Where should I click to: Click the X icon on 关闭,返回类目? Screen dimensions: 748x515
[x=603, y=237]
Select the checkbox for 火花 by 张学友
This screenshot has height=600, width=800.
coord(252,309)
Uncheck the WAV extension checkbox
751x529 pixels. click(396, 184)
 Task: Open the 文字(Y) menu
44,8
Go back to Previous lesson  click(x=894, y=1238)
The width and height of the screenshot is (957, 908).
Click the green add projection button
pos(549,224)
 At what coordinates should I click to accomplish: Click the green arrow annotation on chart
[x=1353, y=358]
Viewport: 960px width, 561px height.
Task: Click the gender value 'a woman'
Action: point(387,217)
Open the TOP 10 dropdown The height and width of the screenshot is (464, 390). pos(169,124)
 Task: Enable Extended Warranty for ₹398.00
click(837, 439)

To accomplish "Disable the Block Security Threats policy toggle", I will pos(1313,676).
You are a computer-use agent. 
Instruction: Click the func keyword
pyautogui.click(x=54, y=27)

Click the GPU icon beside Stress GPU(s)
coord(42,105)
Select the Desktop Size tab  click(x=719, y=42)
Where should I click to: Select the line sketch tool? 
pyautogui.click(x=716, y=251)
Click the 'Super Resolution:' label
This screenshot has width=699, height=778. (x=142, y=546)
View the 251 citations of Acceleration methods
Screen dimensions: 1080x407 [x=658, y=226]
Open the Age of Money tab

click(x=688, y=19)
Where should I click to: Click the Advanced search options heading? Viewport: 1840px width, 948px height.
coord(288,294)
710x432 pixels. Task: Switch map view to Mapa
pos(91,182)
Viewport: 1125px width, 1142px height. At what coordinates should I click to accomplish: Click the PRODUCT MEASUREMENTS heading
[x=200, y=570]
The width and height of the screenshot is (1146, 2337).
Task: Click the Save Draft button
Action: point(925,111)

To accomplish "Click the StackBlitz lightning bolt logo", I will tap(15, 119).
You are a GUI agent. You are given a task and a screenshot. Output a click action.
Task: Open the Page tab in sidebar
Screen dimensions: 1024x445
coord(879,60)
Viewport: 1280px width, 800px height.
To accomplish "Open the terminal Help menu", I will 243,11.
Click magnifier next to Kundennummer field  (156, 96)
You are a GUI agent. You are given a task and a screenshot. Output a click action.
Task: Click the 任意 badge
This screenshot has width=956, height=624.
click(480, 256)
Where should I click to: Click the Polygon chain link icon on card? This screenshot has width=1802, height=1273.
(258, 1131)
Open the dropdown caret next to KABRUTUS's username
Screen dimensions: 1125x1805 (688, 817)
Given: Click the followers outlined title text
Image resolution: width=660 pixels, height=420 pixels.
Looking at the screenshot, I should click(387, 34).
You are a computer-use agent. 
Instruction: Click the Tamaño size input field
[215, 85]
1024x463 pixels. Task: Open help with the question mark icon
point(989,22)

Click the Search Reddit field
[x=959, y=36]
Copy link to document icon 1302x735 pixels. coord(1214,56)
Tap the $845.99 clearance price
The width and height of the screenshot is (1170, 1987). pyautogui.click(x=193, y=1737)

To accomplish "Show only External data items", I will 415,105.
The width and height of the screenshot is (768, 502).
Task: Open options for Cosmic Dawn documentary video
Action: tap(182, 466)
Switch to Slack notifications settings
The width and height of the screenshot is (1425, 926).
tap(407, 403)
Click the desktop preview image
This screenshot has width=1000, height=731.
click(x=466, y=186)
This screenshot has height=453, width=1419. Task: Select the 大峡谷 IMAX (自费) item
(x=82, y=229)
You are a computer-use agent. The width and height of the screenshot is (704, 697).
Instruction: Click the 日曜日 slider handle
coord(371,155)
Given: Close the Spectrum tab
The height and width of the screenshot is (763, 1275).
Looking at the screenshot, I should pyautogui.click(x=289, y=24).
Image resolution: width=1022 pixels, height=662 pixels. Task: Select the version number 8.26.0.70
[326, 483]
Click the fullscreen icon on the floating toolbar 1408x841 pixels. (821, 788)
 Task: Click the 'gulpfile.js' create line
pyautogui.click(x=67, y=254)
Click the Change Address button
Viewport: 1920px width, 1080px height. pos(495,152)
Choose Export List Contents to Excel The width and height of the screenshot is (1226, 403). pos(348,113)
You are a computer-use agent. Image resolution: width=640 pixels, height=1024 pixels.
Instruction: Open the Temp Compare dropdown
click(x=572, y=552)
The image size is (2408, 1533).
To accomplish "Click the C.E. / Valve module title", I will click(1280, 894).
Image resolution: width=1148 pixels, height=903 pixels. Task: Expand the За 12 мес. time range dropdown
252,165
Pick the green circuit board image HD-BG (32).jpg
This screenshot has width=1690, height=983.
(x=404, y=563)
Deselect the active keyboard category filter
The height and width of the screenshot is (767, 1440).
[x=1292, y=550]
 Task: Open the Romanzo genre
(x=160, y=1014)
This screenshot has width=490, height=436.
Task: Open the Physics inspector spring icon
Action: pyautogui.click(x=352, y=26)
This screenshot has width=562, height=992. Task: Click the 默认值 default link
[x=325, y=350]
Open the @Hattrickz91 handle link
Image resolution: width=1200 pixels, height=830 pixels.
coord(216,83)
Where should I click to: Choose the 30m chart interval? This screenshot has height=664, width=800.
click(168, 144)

- _Directions_
Give the material above again, word for word.

- _Exercise response_
Where should I click to: Click the X icon on 关闭,返回类目? Screen dimensions: 748x515
[x=603, y=237]
Select the checkbox for 火花 by 张学友
This screenshot has height=600, width=800.
coord(252,309)
Uncheck the WAV extension checkbox
751x529 pixels. click(396, 184)
 Task: Open the 文字(Y) menu
44,8
Go back to Previous lesson  click(x=894, y=1238)
The width and height of the screenshot is (957, 908).
Click the green add projection button
pos(549,224)
 At what coordinates should I click to accomplish: Click the green arrow annotation on chart
[x=1353, y=358]
Viewport: 960px width, 561px height.
Task: Click the gender value 'a woman'
Action: point(387,217)
Open the TOP 10 dropdown The height and width of the screenshot is (464, 390). pos(169,124)
 Task: Enable Extended Warranty for ₹398.00
click(837, 439)

To accomplish "Disable the Block Security Threats policy toggle", I will pos(1313,676).
You are a computer-use agent. 
Instruction: Click the func keyword
pyautogui.click(x=54, y=27)

Click the GPU icon beside Stress GPU(s)
coord(42,105)
Select the Desktop Size tab  click(x=719, y=42)
Where should I click to: Select the line sketch tool? 
pyautogui.click(x=716, y=251)
Click the 'Super Resolution:' label
This screenshot has width=699, height=778. (x=142, y=546)
View the 251 citations of Acceleration methods
Screen dimensions: 1080x407 [x=658, y=226]
Open the Age of Money tab

click(x=688, y=19)
Where should I click to: Click the Advanced search options heading? Viewport: 1840px width, 948px height.
coord(288,294)
710x432 pixels. Task: Switch map view to Mapa
pos(91,182)
Viewport: 1125px width, 1142px height. At what coordinates should I click to accomplish: Click the PRODUCT MEASUREMENTS heading
[x=200, y=570]
The width and height of the screenshot is (1146, 2337).
Task: Click the Save Draft button
Action: point(925,111)

To accomplish "Click the StackBlitz lightning bolt logo", I will tap(15, 119).
You are a GUI agent. You are given a task and a screenshot. Output a click action.
Task: Open the Page tab in sidebar
Screen dimensions: 1024x445
coord(879,60)
Viewport: 1280px width, 800px height.
To accomplish "Open the terminal Help menu", I will 243,11.
Click magnifier next to Kundennummer field  (156, 96)
You are a GUI agent. You are given a task and a screenshot. Output a click action.
Task: Click the 任意 badge
This screenshot has width=956, height=624.
click(480, 256)
Where should I click to: Click the Polygon chain link icon on card? This screenshot has width=1802, height=1273.
(258, 1131)
Open the dropdown caret next to KABRUTUS's username
Screen dimensions: 1125x1805 (688, 817)
Given: Click the followers outlined title text
Image resolution: width=660 pixels, height=420 pixels.
Looking at the screenshot, I should click(387, 34).
You are a computer-use agent. 
Instruction: Click the Tamaño size input field
[215, 85]
1024x463 pixels. Task: Open help with the question mark icon
point(989,22)

Click the Search Reddit field
[x=959, y=36]
Copy link to document icon 1302x735 pixels. coord(1214,56)
Tap the $845.99 clearance price
The width and height of the screenshot is (1170, 1987). pyautogui.click(x=193, y=1737)

To accomplish "Show only External data items", I will 415,105.
The width and height of the screenshot is (768, 502).
Task: Open options for Cosmic Dawn documentary video
Action: tap(182, 466)
Switch to Slack notifications settings
The width and height of the screenshot is (1425, 926).
tap(407, 403)
Click the desktop preview image
This screenshot has width=1000, height=731.
click(x=466, y=186)
This screenshot has height=453, width=1419. Task: Select the 大峡谷 IMAX (自费) item
(x=82, y=229)
You are a computer-use agent. The width and height of the screenshot is (704, 697).
Instruction: Click the 日曜日 slider handle
coord(371,155)
Given: Close the Spectrum tab
The height and width of the screenshot is (763, 1275).
Looking at the screenshot, I should pyautogui.click(x=289, y=24).
Image resolution: width=1022 pixels, height=662 pixels. Task: Select the version number 8.26.0.70
[326, 483]
Click the fullscreen icon on the floating toolbar 1408x841 pixels. (821, 788)
 Task: Click the 'gulpfile.js' create line
pyautogui.click(x=67, y=254)
Click the Change Address button
Viewport: 1920px width, 1080px height. pos(495,152)
Choose Export List Contents to Excel The width and height of the screenshot is (1226, 403). pos(348,113)
You are a computer-use agent. Image resolution: width=640 pixels, height=1024 pixels.
Instruction: Open the Temp Compare dropdown
click(x=572, y=552)
The image size is (2408, 1533).
To accomplish "Click the C.E. / Valve module title", I will click(1280, 894).
Image resolution: width=1148 pixels, height=903 pixels. Task: Expand the За 12 мес. time range dropdown
252,165
Pick the green circuit board image HD-BG (32).jpg
This screenshot has width=1690, height=983.
(x=404, y=563)
Deselect the active keyboard category filter
The height and width of the screenshot is (767, 1440).
[x=1292, y=550]
 Task: Open the Romanzo genre
(x=160, y=1014)
This screenshot has width=490, height=436.
Task: Open the Physics inspector spring icon
Action: pyautogui.click(x=352, y=26)
This screenshot has width=562, height=992. Task: Click the 默认值 default link
[x=325, y=350]
Open the @Hattrickz91 handle link
Image resolution: width=1200 pixels, height=830 pixels.
coord(216,83)
Where should I click to: Choose the 30m chart interval? This screenshot has height=664, width=800.
click(168, 144)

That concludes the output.